Before on-site inspection, the examiners, analyze the financial
condition and other materials, and prepare analytical brief information for
pre-inspection discussions. Due to that analyzing, the inspectors choose the
certain topics, method, length and team composition of verification in detail.
The BSD
is also involved in the implementation of monetary policy. At a joint meeting
with the directors of the commercial banks, the BSD may request the banks to restrict lending and encourage savings
with a view to restricting money in circulation. Periodically, BOM’s monetary policy department, as
well as accounting and settlement department jointly conduct with the BSD an off-site examination of balance
sheet returns.
The BSD
meet with the directors of commercial banks on a number of occasions to explain
the role of supervision and the rationale for prudent ratios and requirements.

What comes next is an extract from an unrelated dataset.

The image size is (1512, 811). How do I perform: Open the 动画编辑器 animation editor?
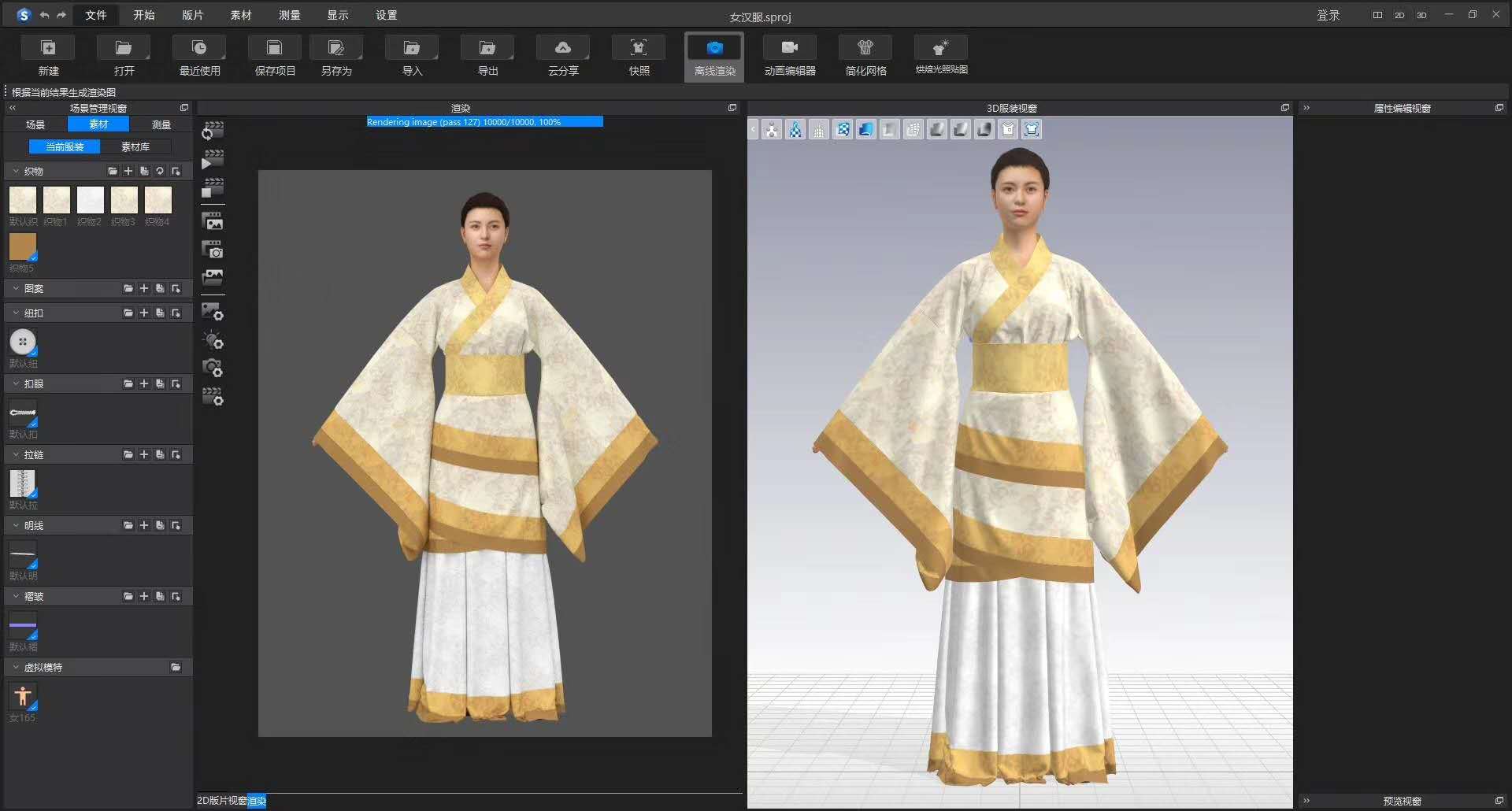coord(788,55)
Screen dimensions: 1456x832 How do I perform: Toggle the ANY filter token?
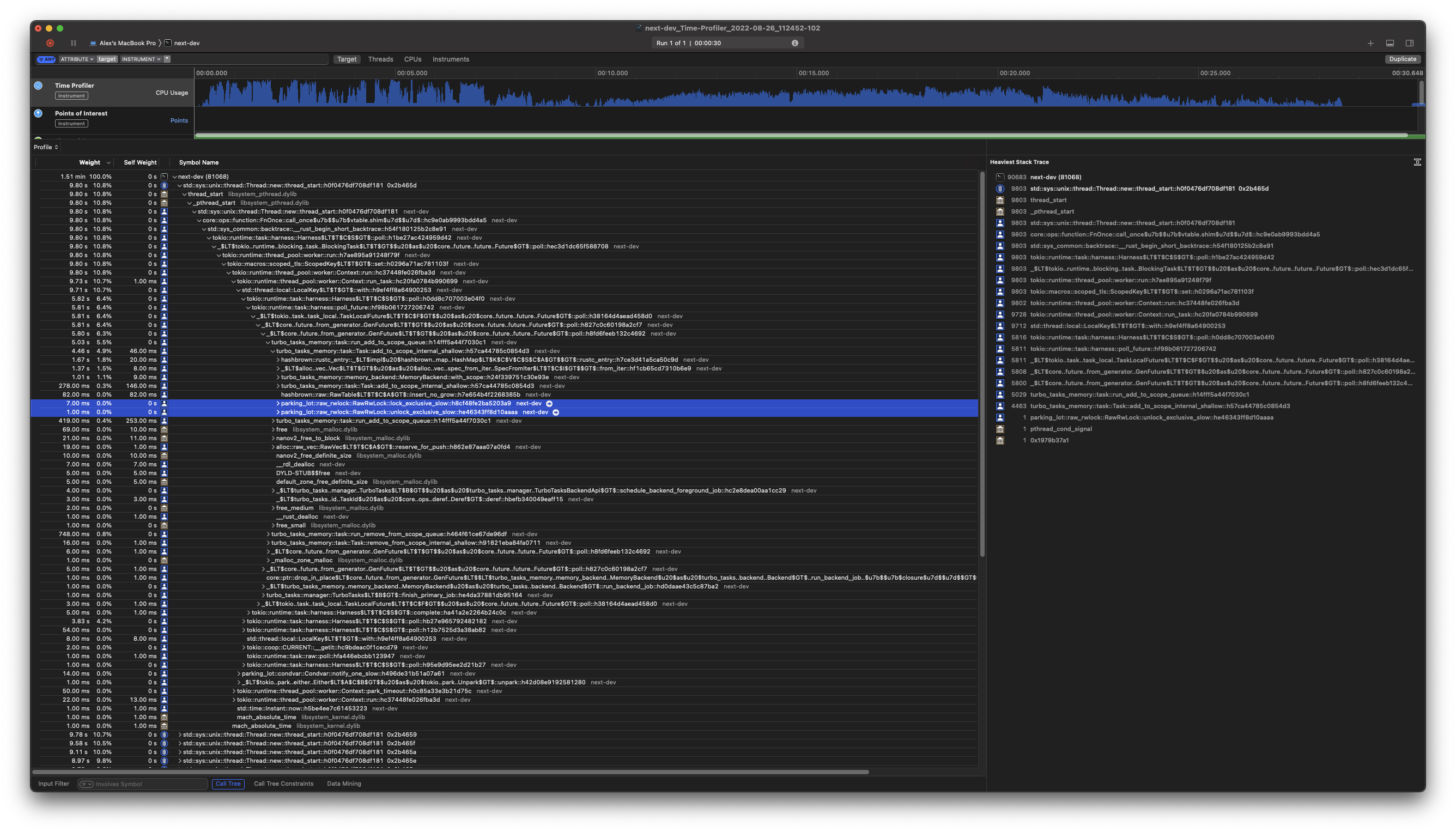(46, 59)
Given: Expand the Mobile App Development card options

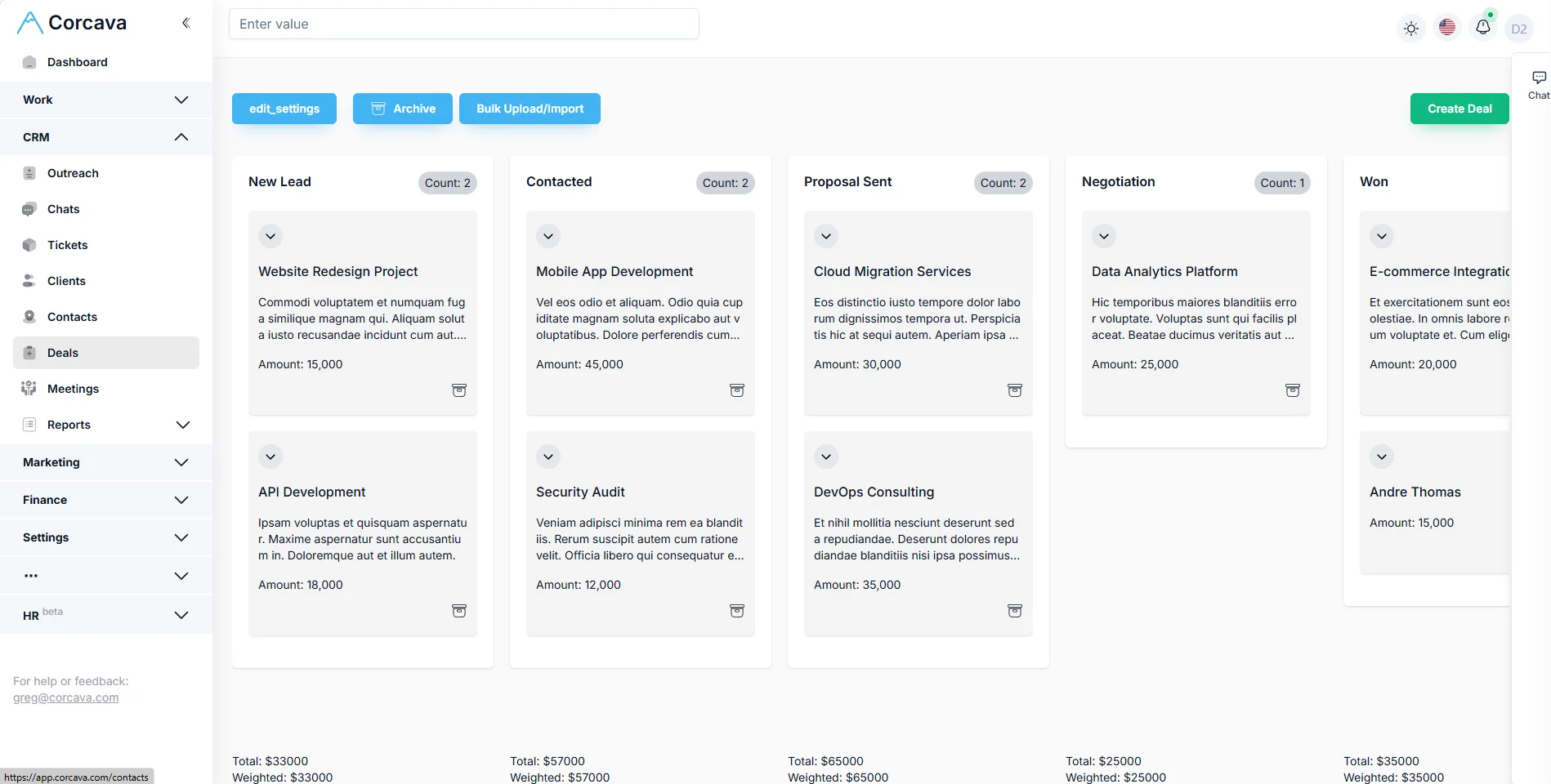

The main areas of non- compliance in the
banking operations are loans, which is mostly inherited from the former state
bank. These areas include over concentration of lending to specific areas and
lending by banks to their shareholders.
The BOM
continue to strive to have the commercial banks observe various prudent
requirements and ratios, and the time limits related to: capital adequate of
financial institutions, liquidity, large loans, sectoral concentration of
lending, and the concentration of deposits.
The BOM
has instituted and considered following these ratios by monthly or quarterly
balance sheet of commercial banks:
·
Equity to total
assets (1:10)
·
Minimum loans to
deposits (1:1)
·
Liquid assets to
deposits (13% of deposits)
·
Single borrower
lending limit (20% of equity)
·
Minimum equity to
deposits (11% of deposits).
In connection with the on-site examination
requirements BOM has amended all of
the statement forms on the monthly or quarterly balance sheet. Some commercial
banking branches seek a separate legal status of their own, for example the
Central Asia Bank, a former branch of the Insurance Bank. The BSD considers very carefully the
dangers in allowing such a trend for branches to continue to have their own
“shareholders”.
The commercial banks are encouraged
to draw up policy statements relating to their lending. These statements
establish the principles against which banks may lend and are designed to
improve the overall quality of the loan portfolios.

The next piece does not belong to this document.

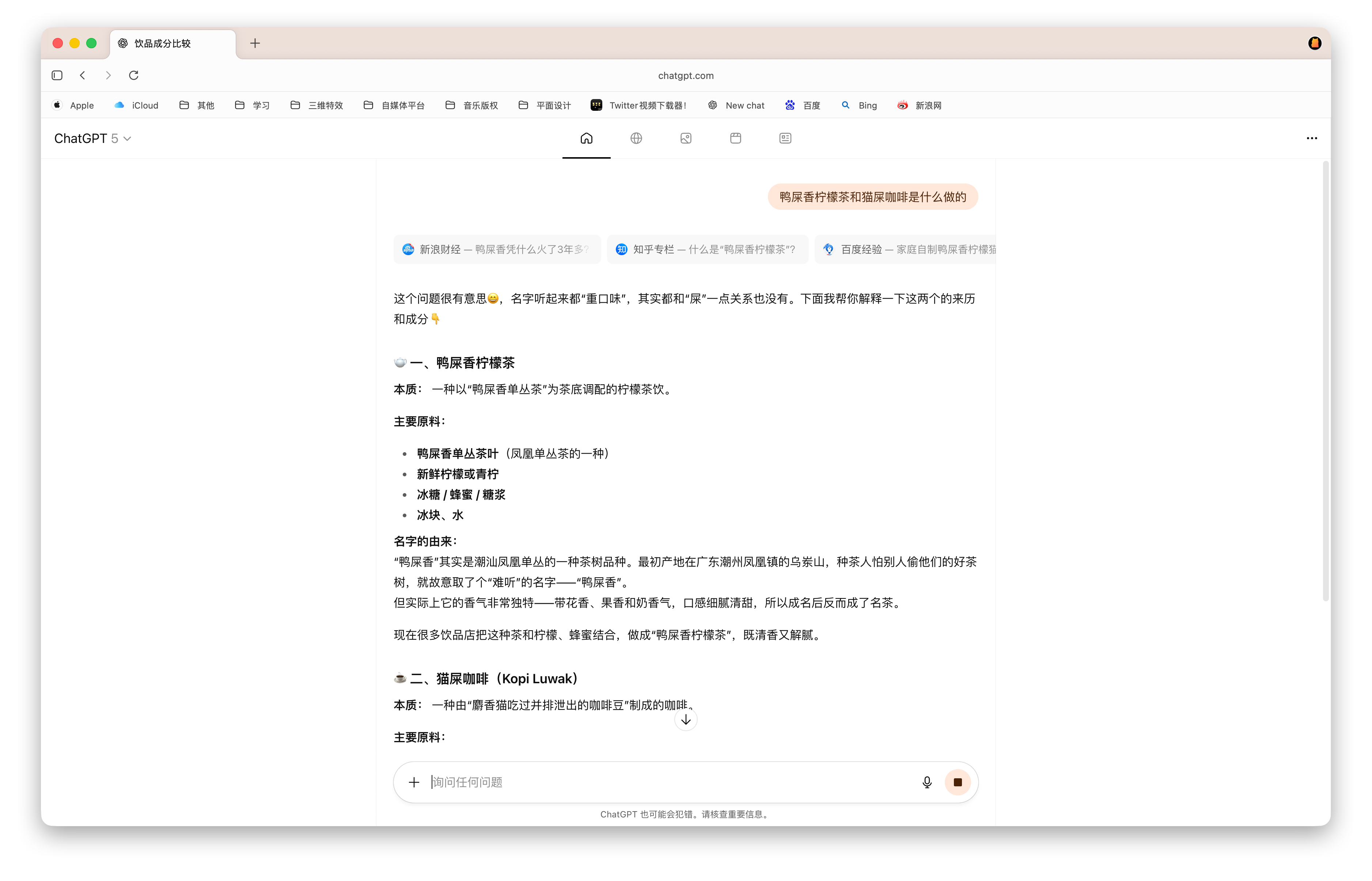This screenshot has width=1372, height=881.
Task: Open a new browser tab
Action: click(255, 43)

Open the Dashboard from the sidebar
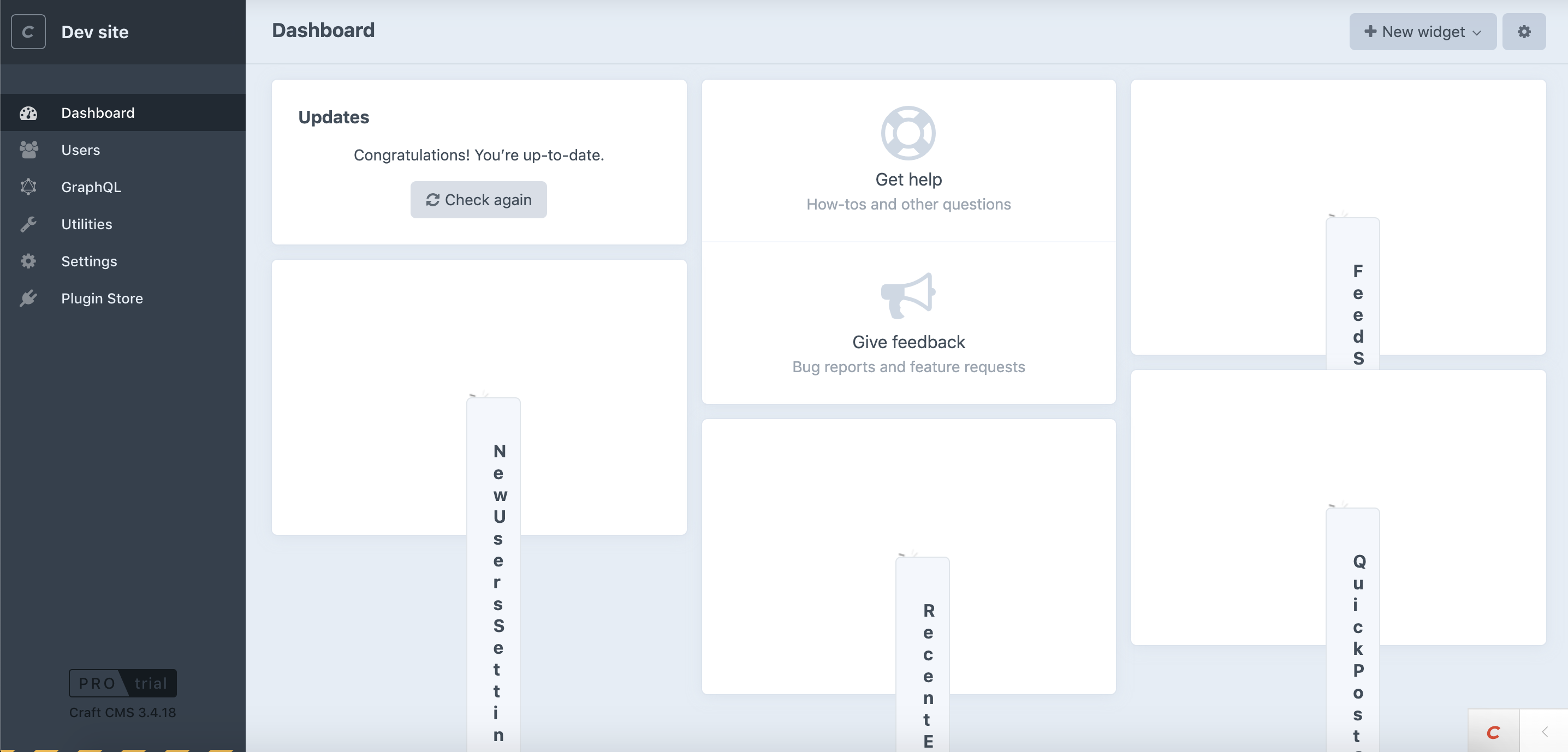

Commercial banks commenced a
classification of loans by quality. Bad loans classify into two main
categories, such as losses because of no repaid loan on time, and doubtful
loan.
On the recommendation of the BSD all of the commercial banks have
commenced to establish internal control functions. The importance of an
internal control department, reporting to the highest level in the banks,
should be re-emphasized to the banks.
Results of each examination are
announced and considered at the mutual concluding meeting in which participate
managers of the examined bank, as well as examination group. If the bank has a
bad business condition, that would be discussed at the meeting of board of
directors at BOM.
The granting of new licenses is one of
the most important functions of the BSD.
It is essential that licenses be granted to persons of the highest repute only
and having sufficient resources and experience to oversee that the bank will be
managed to the highest standards on an ongoing basis.

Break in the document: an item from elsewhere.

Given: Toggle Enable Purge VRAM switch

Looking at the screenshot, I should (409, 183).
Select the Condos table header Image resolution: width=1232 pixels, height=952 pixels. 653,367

Now 6 commercial banks have obtained
authorizations from the BOM in order
to engage in foreign exchange transactions. This is in addition to the BOM which is responsible for managing
the country’s official reserves.
I thank the Bank of Japan for the
opportunity to attend this training course and hope that the friends we meet
will be friends forever.
Note: This article is my first presentation in English edition, which had been translated
from Mongolian along with Gombo Dariimaa in 1993.